● WHAT TO WORK ON
Return every one of the lines below that contains the string "screenshot", copying each line in full. Treat uppercase and lowercase as different.
•••
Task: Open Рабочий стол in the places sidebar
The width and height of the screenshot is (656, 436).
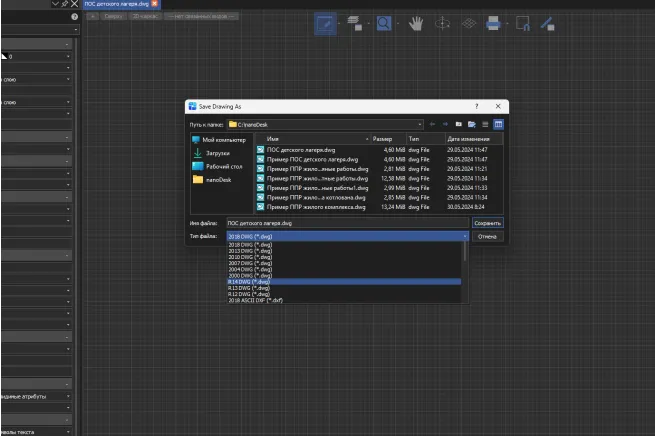Action: (x=222, y=166)
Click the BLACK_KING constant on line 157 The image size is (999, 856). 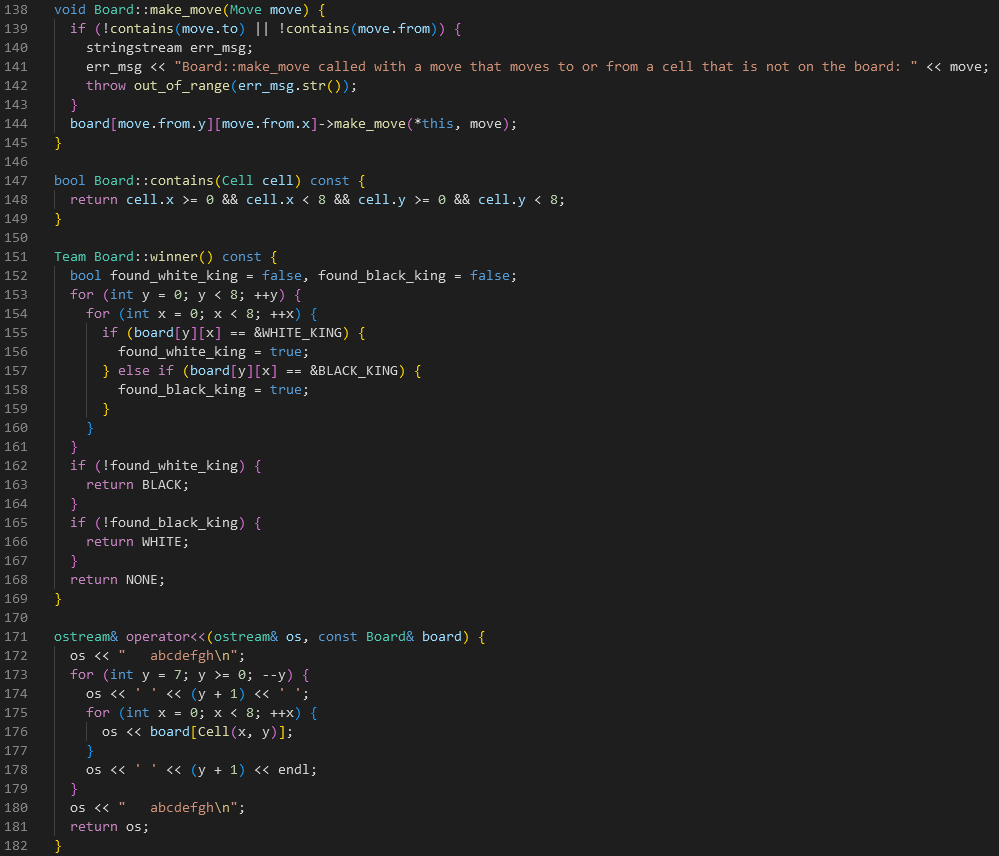(x=350, y=370)
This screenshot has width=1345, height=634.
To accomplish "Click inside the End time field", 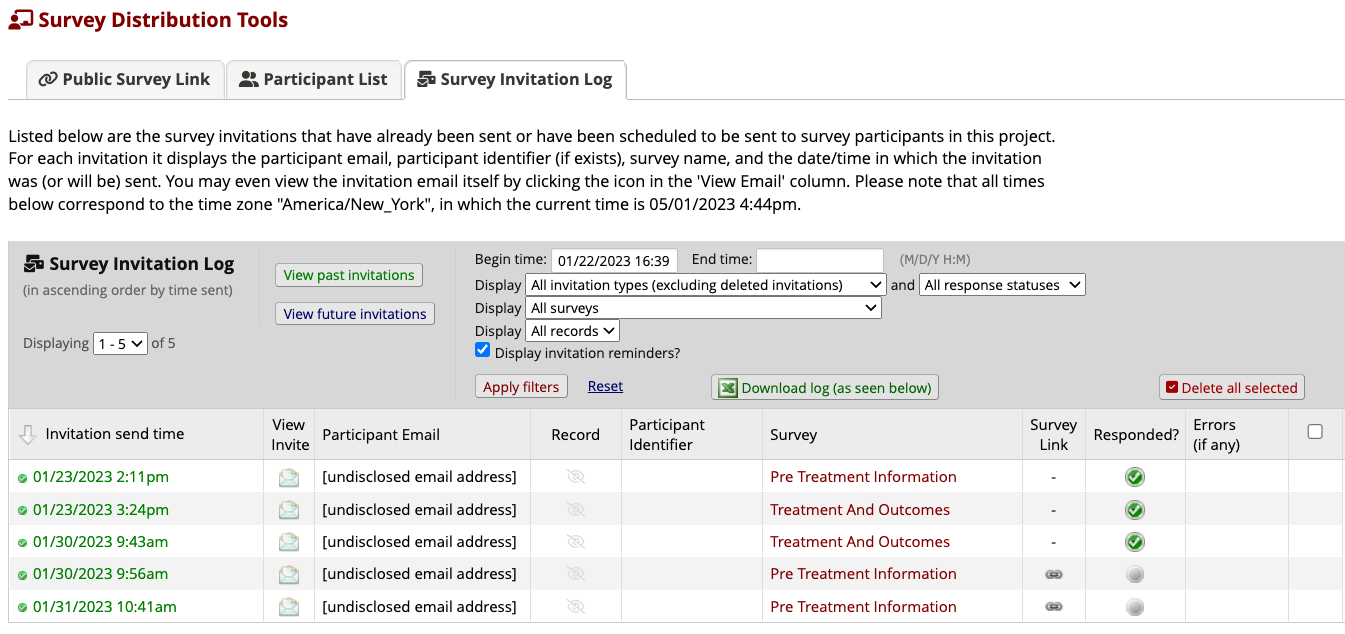I will point(819,259).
•••
● SOLUTION FOR THIS EXERCISE
The width and height of the screenshot is (656, 436).
This screenshot has width=1345, height=634.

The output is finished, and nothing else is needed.